Saturday, July 7, 2012

More workers joined the federal government's disability program in June 2012 than got new jobs

The economy created 80,000 jobs in June 2012, the Bureau of Labor Statistics reported. In contrast, 85,000 workers left the workforce to enroll in the Social Security Disability Insurance program that same month, according to the Social Security Administration. The disability ranks have been consistently ahead of job growth throughout the past three years. While the economy has created 2.6 million jobs since June 2009, as many of 3.1 million people have become recipients of federal disability insurance.
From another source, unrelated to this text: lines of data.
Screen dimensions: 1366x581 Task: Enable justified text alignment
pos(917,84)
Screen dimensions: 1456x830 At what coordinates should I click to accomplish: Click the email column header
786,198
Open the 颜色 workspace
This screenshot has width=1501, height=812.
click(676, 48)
The number of new disability beneficiaries has climbed 19% faster than the number of jobs created during the same period marked by sluggish recovery. In total, a record of 8,733,461 workers took federal disability insurance payments in June 2012, exceeding the entire population of New York City by more than 500,000, according to the Social Security Administration. And the trend is expected to continue. In just the last month, almost 275,000 people filed for disability benefits. Experts say that more people try to get on disability when jobs are hard to find, and changes to eligibility rules enacted back in 1984 have made it far easier to qualify. The Social Security System’s Disability Insurance Trust Fund has run deficits in each of the last three fiscal years, meaning that the government has been forced to borrow money to pay disability benefits to the workers claiming them. The number of people who have left the workforce altogether has jumped by 7.3 million since 2009. While same have retired, the vast majority either signed up for disability, went back to school, or just gave up on the idea of finding a job. In June 1992, according to the U.S. Bureau of Labor Statistics, nearly 120 million Americans were working for a living, compared to a little over 3 million who were relying on disability payments. That equaled about one person taking disability payments for every 35.5 people on the labor force. Some 20 years later, that ratio has dramatically changed, with more than twice as many people receiving payments from the government.